Friday, October 4, 2024

Take My Hand by Dolen Perkins-Valdez


 "As I eat, I remember that first day I met the family, the time Mrs. Williams fed me the stew cooked over a hole in the ground. I had never seen anyone cook like that. The Williamses had always fed my soul, even when I did not know I was hungry. It occurs to me that I have received more from them than I ever could have given." 

          -Civil, from the novel

Someone gave me this paperback copy quite a while ago, maybe a couple of years. Since I read e-books about 90% of the time, I kept putting it off. I am so glad I finally pulled it off the shelf and read it! My rating is 5; I believe it is an important story to know.

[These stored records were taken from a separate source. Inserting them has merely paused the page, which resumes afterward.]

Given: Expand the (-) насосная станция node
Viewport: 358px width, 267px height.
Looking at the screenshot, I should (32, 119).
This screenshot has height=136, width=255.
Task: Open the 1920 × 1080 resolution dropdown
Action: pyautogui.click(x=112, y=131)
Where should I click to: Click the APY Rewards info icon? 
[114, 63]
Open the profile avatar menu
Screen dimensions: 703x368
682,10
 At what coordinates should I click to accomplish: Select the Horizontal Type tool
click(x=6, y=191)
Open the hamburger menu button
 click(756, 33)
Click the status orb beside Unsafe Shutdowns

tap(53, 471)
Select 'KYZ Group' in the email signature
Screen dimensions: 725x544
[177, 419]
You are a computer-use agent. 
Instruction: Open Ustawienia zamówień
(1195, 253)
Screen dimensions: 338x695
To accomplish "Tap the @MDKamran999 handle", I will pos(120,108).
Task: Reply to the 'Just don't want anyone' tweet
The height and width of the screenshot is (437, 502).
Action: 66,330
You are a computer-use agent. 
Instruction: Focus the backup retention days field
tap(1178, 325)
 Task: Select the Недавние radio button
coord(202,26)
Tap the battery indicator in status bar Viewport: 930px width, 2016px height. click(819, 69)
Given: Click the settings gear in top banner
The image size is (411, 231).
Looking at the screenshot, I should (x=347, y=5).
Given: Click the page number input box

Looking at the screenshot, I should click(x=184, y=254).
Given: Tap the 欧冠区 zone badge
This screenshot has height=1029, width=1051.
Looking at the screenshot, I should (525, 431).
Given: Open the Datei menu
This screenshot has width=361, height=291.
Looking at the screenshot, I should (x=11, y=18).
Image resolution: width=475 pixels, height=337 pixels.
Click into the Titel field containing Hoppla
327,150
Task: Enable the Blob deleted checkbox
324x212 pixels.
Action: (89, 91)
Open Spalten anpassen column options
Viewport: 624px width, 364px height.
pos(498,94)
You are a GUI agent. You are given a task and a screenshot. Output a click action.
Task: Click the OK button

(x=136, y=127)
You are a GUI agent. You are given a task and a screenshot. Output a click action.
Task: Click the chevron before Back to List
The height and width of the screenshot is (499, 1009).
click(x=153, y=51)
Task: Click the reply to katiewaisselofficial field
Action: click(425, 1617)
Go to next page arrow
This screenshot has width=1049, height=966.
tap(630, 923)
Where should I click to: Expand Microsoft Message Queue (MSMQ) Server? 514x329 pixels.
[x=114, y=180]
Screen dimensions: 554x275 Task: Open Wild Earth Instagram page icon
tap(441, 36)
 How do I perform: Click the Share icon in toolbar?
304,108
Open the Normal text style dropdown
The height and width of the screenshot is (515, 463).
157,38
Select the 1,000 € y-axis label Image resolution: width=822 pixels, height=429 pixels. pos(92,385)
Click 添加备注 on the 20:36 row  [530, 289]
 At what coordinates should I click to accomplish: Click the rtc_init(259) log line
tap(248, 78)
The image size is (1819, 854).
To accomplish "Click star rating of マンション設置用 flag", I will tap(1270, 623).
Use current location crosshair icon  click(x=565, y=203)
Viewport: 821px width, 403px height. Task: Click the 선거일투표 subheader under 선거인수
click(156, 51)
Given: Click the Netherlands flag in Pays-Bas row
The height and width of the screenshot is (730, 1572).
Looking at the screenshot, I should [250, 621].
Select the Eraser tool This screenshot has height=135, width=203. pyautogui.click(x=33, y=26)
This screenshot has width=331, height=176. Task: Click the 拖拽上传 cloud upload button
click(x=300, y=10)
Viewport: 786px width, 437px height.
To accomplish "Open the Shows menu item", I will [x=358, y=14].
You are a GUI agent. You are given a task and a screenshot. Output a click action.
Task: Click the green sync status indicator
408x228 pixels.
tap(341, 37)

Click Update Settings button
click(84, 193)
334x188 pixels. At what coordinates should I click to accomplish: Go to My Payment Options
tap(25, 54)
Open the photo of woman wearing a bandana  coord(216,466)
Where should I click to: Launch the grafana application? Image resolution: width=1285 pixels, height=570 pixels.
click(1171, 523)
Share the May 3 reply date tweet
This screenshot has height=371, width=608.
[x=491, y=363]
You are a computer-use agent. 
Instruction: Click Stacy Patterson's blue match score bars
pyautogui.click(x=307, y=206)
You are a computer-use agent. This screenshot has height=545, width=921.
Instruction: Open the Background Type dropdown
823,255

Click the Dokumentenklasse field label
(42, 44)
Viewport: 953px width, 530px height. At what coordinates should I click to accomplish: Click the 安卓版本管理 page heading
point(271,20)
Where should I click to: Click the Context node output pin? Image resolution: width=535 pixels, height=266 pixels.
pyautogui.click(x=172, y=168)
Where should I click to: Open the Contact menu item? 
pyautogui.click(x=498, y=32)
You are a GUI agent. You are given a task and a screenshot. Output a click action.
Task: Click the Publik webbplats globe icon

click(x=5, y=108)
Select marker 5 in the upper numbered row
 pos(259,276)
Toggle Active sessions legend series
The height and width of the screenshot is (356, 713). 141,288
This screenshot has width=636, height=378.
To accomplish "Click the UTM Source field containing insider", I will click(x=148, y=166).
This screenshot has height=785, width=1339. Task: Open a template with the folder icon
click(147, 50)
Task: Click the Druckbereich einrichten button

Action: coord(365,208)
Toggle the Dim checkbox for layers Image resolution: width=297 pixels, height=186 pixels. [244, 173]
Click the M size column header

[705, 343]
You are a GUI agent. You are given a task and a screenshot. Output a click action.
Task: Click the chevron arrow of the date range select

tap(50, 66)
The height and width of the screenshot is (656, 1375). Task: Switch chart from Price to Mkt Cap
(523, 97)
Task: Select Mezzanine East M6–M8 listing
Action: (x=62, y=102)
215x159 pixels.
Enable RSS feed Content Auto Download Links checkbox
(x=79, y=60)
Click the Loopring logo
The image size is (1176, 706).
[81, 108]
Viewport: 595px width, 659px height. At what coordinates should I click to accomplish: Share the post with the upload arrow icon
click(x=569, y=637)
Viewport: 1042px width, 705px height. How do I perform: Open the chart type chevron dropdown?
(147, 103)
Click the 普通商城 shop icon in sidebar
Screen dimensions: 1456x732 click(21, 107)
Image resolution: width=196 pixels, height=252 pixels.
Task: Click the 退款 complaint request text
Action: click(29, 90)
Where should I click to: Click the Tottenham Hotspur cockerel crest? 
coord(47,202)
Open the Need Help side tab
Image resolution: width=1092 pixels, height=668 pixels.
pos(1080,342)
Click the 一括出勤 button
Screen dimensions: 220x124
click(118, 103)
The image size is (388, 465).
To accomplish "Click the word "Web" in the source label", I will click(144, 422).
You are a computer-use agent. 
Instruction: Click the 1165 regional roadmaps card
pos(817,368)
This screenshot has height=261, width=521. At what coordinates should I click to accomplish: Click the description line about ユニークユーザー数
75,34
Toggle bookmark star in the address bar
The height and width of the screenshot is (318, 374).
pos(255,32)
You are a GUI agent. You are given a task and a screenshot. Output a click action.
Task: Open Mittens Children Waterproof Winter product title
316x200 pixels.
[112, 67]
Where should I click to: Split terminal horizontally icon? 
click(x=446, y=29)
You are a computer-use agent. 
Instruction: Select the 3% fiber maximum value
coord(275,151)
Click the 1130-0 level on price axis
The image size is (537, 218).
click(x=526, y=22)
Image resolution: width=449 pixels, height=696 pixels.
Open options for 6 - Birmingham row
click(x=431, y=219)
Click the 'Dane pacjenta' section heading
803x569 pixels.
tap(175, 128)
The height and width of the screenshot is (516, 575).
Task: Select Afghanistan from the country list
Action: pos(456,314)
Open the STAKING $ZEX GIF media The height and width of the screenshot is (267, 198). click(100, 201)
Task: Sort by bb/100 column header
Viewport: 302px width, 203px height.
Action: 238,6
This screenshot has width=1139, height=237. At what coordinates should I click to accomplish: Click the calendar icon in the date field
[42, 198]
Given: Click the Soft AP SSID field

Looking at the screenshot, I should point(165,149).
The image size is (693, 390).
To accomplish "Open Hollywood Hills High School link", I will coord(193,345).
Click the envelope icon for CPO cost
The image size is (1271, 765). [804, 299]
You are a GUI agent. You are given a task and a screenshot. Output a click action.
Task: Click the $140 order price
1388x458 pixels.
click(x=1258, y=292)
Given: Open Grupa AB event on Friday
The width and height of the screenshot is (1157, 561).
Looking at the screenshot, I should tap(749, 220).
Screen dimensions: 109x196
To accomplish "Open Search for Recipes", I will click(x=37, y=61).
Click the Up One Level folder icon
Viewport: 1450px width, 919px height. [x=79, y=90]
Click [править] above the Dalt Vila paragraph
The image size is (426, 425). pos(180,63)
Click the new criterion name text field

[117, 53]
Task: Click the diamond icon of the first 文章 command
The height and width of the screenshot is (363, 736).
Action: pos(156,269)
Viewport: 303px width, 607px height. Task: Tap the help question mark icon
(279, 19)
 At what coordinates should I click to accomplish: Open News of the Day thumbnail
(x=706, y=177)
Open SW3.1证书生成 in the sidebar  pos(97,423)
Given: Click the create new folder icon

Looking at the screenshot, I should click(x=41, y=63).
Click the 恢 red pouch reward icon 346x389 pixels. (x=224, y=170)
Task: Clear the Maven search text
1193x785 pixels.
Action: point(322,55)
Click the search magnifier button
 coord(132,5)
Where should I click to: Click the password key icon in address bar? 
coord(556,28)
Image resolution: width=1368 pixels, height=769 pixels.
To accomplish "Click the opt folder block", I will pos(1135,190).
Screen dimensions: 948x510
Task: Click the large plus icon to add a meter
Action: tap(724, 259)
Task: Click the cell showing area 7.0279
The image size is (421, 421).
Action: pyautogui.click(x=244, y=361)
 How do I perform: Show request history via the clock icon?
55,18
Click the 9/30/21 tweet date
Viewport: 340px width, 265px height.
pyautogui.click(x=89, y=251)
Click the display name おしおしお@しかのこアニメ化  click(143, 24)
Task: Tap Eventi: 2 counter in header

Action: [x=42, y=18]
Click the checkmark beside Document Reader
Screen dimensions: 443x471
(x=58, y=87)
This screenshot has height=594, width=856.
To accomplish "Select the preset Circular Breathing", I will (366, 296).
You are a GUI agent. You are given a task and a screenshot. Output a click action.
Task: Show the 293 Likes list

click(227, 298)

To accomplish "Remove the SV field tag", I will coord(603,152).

The Author's Note describes how this novel is inspired by a true story of 2 young black girls profoundly mistreated by a broken system in early 1970's Alabama. Civil Townsend, newly graduated from Tuskegee Institute, is employed as a nurse at the Montgomery Family Planning Clinic. She is assigned to administer birth control injections to two young black girls---Erica and India Williams, ages 11 and 13, respectively. When Civil visits the poor family for the first time, she is appalled at their living conditions and sets out to help them get into government housing. 

When Civil finds out that the drug, Depo-Provera, that the clinic is dispensing, including to the Williams' girls, is not FDA approved and has caused cancer in lab animals, she is extremely concerned and sets out to make some changes. About this time and without Civil's knowledge, the girls are subjected to surgical sterilization. Both she and the family--father and grandmother---are horrified. Civil takes her activism even farther by finding a young lawyer willing to seek legal action. Since these procedures are financed through the U.S. government, they end up taking a federal office to court. 

The novel has two time frames, 1973, when most of the action occurs and 2016 as Civil goes back to visit Erica and India. As Civil is returning in 2016 she is relating her memories and thoughts to her daughter, Anne--an interesting literary device.

This book reminds me a great deal of The Immortal Life of Henrietta Lacks, in which a black woman's cancer cells are used in research with no permission of next-of-kin. And the author brings out the fact that many black men had been untreated for syphilis in a Tuskegee study for decades prior. The story of the two sisters certainly informs the reader of just another instance of racial injustice. And one can't help but think of the overturning of Roe v. Wade recently and consider how abortion bans affect poor women of color, as well as whites.